Academy Award winner Geoffrey Rush stars as the witty yet wicked Marquis De Sade, who is living in exile in his own posh suite at the Charenton Asylum. Here, he has befriended the progressive young asylum director Abbe Coulmier (Joaquin Phoenix), a man ahead of his times, who believes in treating his patients humanely, providing means for creative expression. In this atmosphere, the Marquis has also found it easy to strike up a friendship with the comely young laundress Madeleine (Kate Winslet), who helps him to smuggle out his prolific writings for publication and whose innocent affections are equally enjoyed by the conflicted Abbe.
Then Charenton gets a new chief physician, Dr. Royer-Collard (Academy Award winner Michael Caine), who has been commissioned by Emperor Napoleon himself to cure the Marquis De Sade and stop the flow of his pen forever. Charenton soon erupts not only in a battle between doctor and patient, but between art and censorship, libido and inhibition, morality and brutality, passion and persecution.
For it seems the more the Marquis De Sade is prevented from expression, the more he is provoked.
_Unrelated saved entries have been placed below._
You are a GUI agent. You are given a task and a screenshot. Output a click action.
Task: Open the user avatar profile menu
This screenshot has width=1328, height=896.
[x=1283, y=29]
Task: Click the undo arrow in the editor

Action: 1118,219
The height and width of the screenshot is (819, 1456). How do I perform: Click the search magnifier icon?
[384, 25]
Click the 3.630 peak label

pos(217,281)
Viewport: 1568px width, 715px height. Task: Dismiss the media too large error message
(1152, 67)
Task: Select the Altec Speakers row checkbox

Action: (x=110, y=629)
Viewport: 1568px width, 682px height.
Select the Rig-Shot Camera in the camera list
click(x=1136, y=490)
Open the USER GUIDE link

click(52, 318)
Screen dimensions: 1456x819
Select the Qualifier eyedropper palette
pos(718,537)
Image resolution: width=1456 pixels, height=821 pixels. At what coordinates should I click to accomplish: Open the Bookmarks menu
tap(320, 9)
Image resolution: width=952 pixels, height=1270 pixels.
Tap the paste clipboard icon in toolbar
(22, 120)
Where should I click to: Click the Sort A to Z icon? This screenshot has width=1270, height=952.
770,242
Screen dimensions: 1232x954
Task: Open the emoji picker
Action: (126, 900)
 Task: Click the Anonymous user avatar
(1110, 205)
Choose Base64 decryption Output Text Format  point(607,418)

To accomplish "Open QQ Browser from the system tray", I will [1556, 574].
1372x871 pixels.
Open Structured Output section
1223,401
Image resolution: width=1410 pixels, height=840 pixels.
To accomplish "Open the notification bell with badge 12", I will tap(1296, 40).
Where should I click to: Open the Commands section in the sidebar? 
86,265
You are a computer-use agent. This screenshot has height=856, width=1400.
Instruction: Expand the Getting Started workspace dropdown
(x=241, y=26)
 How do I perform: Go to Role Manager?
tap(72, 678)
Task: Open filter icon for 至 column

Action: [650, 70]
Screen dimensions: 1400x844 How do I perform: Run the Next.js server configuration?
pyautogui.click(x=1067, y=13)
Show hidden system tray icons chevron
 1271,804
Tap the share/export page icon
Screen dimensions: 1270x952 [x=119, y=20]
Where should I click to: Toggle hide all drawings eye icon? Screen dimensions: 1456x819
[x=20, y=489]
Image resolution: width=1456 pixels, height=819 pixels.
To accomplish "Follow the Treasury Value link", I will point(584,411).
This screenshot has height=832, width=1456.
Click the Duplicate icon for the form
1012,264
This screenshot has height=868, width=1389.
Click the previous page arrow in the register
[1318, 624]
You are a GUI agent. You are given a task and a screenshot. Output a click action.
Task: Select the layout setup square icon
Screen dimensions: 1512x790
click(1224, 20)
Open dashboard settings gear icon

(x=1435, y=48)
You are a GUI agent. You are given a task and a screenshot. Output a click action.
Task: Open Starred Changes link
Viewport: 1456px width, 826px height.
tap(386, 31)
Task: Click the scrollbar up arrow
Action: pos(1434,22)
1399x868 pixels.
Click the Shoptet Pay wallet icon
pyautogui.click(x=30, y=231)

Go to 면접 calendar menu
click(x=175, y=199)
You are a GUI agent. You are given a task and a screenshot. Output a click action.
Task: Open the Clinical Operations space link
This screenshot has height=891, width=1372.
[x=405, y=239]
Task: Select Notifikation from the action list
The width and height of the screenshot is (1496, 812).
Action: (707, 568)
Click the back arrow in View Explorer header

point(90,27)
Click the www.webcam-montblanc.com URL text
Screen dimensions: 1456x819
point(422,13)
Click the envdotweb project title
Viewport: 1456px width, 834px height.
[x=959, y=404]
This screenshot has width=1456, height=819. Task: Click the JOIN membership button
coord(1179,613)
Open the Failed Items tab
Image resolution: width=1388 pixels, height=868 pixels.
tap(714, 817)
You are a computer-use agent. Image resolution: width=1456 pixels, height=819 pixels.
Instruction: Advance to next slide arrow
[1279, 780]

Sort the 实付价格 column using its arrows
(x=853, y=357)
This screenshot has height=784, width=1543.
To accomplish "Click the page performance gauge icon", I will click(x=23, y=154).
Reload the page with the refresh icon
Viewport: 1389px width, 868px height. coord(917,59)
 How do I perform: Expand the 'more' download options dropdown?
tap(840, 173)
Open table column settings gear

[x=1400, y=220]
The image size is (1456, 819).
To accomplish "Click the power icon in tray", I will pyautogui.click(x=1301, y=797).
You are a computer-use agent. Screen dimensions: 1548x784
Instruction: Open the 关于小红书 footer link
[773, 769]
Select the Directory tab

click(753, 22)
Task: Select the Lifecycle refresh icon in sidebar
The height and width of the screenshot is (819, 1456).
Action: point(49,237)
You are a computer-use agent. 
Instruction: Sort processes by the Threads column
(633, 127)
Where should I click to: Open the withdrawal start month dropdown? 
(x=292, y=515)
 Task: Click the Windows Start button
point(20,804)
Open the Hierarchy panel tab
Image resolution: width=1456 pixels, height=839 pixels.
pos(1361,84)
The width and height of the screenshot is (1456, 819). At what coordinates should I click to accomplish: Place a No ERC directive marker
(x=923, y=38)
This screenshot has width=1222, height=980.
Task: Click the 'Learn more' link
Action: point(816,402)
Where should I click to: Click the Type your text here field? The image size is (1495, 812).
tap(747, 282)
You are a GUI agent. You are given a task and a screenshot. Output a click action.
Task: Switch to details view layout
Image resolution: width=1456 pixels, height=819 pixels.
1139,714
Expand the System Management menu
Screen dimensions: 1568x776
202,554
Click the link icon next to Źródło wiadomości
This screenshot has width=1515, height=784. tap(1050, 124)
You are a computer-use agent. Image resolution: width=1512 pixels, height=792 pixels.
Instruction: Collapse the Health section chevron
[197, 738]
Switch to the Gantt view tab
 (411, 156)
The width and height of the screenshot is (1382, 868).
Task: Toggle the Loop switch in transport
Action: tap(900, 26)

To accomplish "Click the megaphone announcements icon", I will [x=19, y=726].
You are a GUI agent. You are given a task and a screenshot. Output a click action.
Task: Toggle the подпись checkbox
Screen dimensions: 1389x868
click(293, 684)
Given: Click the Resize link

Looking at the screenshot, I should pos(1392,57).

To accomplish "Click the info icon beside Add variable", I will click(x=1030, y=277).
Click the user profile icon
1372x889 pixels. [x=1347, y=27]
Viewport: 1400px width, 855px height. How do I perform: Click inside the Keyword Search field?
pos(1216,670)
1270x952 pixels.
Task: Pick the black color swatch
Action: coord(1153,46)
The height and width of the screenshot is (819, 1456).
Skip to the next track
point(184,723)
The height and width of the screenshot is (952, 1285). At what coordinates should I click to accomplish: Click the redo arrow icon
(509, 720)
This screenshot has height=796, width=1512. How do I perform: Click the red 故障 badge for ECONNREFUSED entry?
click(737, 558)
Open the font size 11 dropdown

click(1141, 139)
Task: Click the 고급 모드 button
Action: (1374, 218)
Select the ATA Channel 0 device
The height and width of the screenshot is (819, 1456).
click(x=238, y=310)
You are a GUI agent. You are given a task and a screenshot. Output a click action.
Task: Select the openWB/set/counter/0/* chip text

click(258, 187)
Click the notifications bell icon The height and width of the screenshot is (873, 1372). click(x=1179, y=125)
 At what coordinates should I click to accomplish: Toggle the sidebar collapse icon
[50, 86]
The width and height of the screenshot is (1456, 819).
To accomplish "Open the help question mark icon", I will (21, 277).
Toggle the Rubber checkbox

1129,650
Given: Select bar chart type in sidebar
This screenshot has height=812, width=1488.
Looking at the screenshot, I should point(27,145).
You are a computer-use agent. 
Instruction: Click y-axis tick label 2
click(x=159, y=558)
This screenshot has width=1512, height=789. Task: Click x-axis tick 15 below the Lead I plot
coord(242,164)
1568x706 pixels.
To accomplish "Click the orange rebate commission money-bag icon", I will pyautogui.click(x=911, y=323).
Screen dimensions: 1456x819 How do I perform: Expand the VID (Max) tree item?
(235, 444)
Was the Marquis de Sade a vile pornographer or an oft-maligned genius? This has been debated since his death in 1814 by scholars, critics and artists and is totally contrary to his wish when he died that "all traces of my tomb will disappear from the face of the earth, just as I hope all trace of my memory will be erased from the memory of men."
DVD EXTRAS
Audio commentary by screenwriter Doug Wright, Three featurettes: 'Marquis on the Marquee', 'Creating Charenton', 'Dressing the Part', TV Spot, Theatrical Trailer, Stills Gallery, Fact and Film - text pages.